Par dessus tout Gatlif adore les gravures aussi truculentes que justes de Jacques Callot. Il est un peu son descendant. « Callot a voyagé jusqu’à Rome avec un groupe de bohémiens. » On est loin d’Art et liberté, un violoniste avec encrier et partition peint Louis Gallait. « Rien de plus faux : aucun Rom ne sait écrire sa musique. »

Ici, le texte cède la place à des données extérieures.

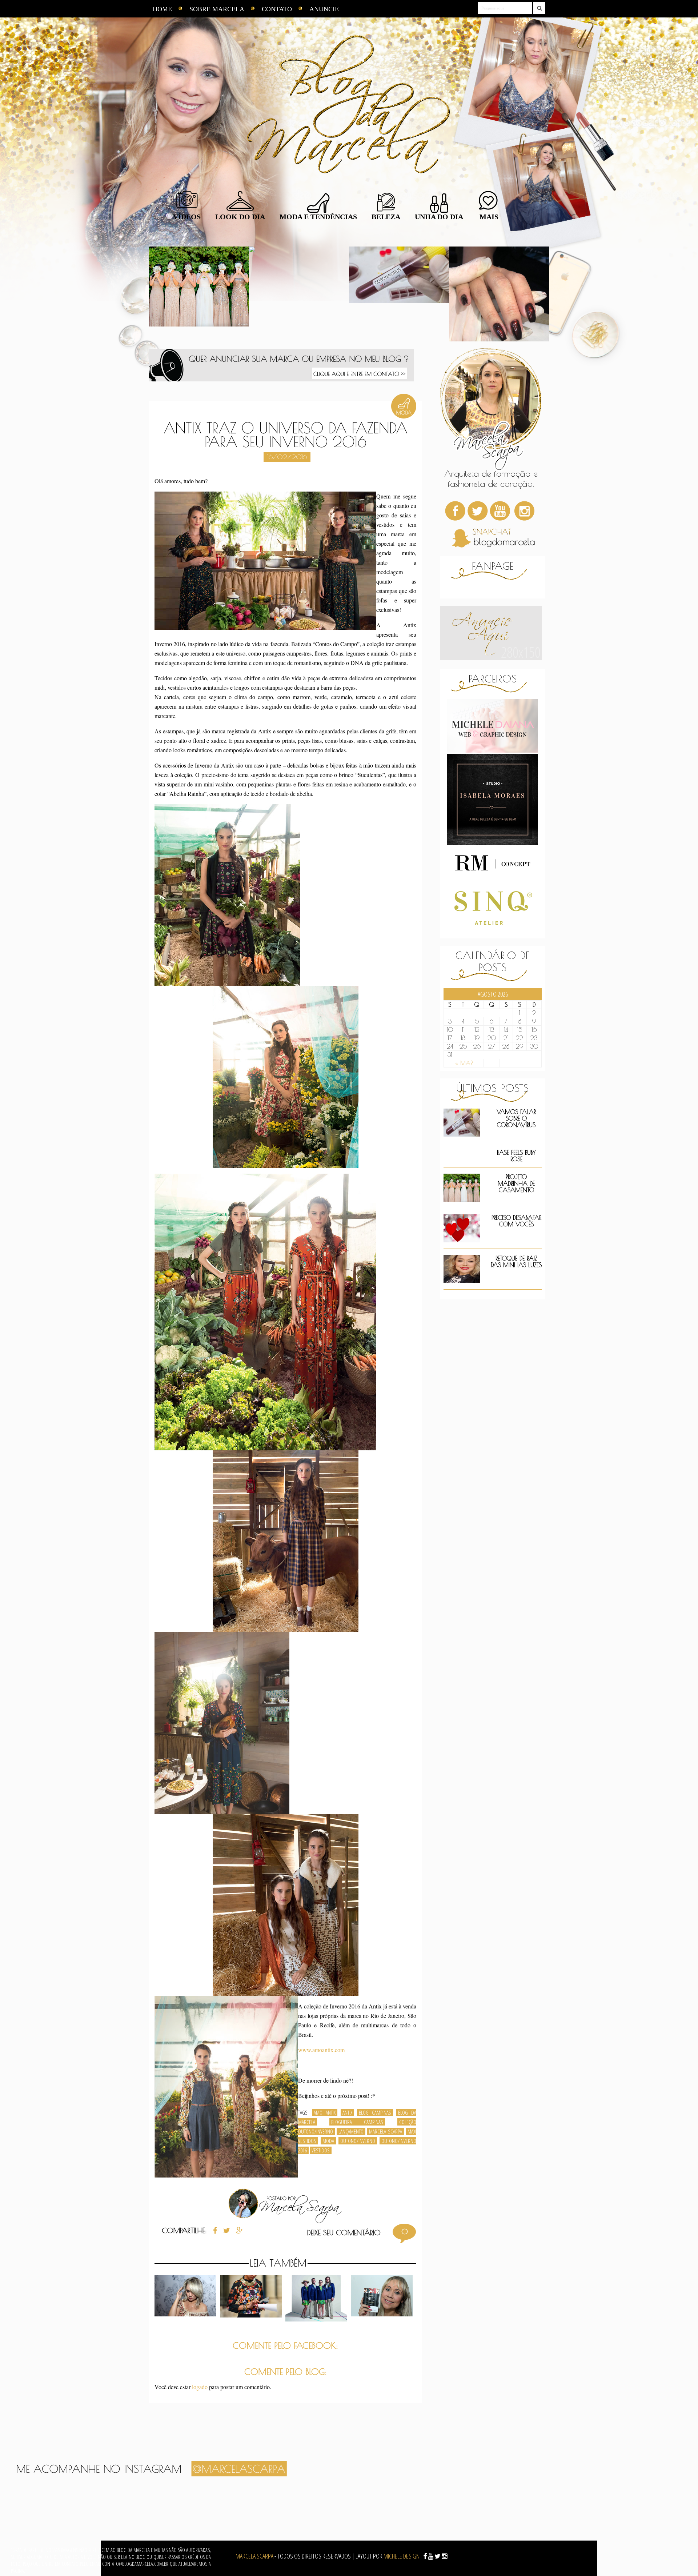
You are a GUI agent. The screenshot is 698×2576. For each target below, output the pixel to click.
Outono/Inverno (357, 2140)
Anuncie (324, 9)
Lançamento (351, 2131)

Les roulottes de Van Gogh montre l’écart entre
bohème réelle et revendiquée.
« Le peintre a planté son chevalet à distance, comme s’il en avait un peu peur de ces inconnus », commente
Gatlif. Preuve que les artistes dits maudits ne le sont pas tant que cela. Toutefois l’avant-garde est, depuis les romantiques, à la recherche du primitif, du sauvage, de cet homme authentique qui demeure en contact avec la nature.

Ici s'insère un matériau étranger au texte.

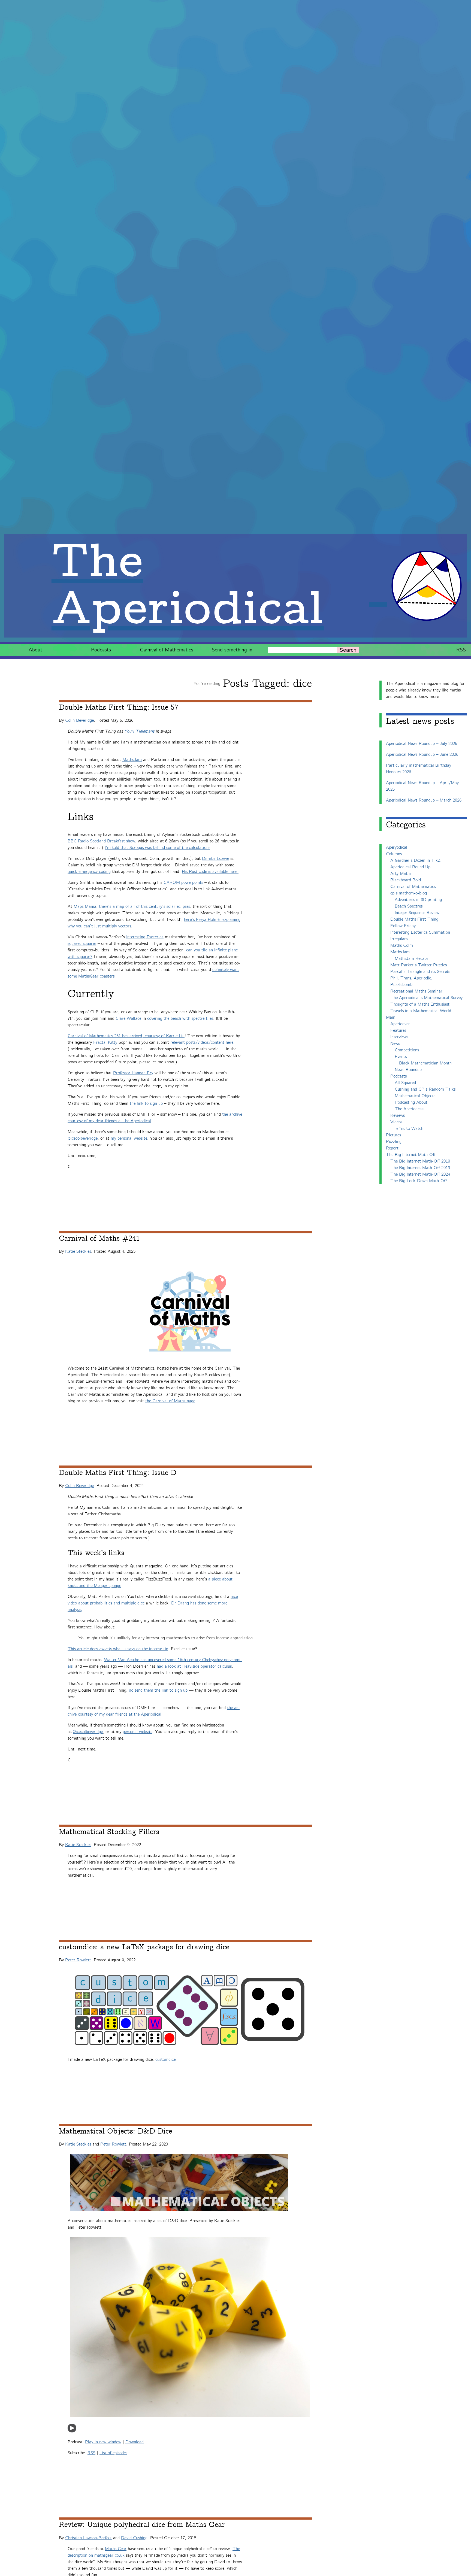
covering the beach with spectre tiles (180, 1018)
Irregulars (398, 939)
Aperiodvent (401, 1024)
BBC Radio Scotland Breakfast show (101, 841)
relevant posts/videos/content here (201, 1042)
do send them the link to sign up (158, 1690)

Au premier étage, dans des décors si spectaculaires et envahissants qu’ils desservent les œuvres - mansarde miteuse avec papier peint en lambeaux, atelier de rapin encombré de chevalets, café montmartrois, voire gourbi de SDF -, Amic montre comment ces artistes se sont valorisés en se représentant en marginaux en proie aux affres de la création. Incompris génial, le martyr de l’art pour l’art devient une posture, au moins depuis le suicide de Chatterton. À l’autre extrémité du siècle Ma Bohème écrit (quasiment sans ratures) par Rimbaud et l’opéra de Puccini fixeront le mythe de la star écorchée vive. Il est toujours en cours (avec Amy Winehouse en dernier avatar connu).
Tous les modernes subissent l’influence. Jusqu’à Cézanne qui peint son poêle ou Degas qui s’intéresse à l’absinthe. Deux rejetons de la bourgeoisie pourtant. Dans des dizaines de toiles à la similitude frappante, folie, suicide (Decamps, Jules Blin) et guenilles portées ostensiblement (
Chaussures de Van Gogh) constituent la panoplie indispensable à l’artiste. Pendant ce temps, la vraie
bohème endure des maux d’une ampleur. Ils culminent en tragédie. L’exposition se termine par l’inauguration de la salle tsigane à l’exposition Art dégénéré de Munich, en 1937. Et le rappel de l’extermination de plus de 600 000 roms pendant la guerre.
« Bohèmes » au Grand palais jusqu’au 14 janvier. Catalogue, RMN 384 p., 45 €. DVD de Jean-Paul Fargier, RMN, 52 mn, 19,95 €. A lire aussi L´Invention de la Vie de Bohème, 1830-1900 de Luc Ferry, Cercle d’Art, 256 p., 35 €.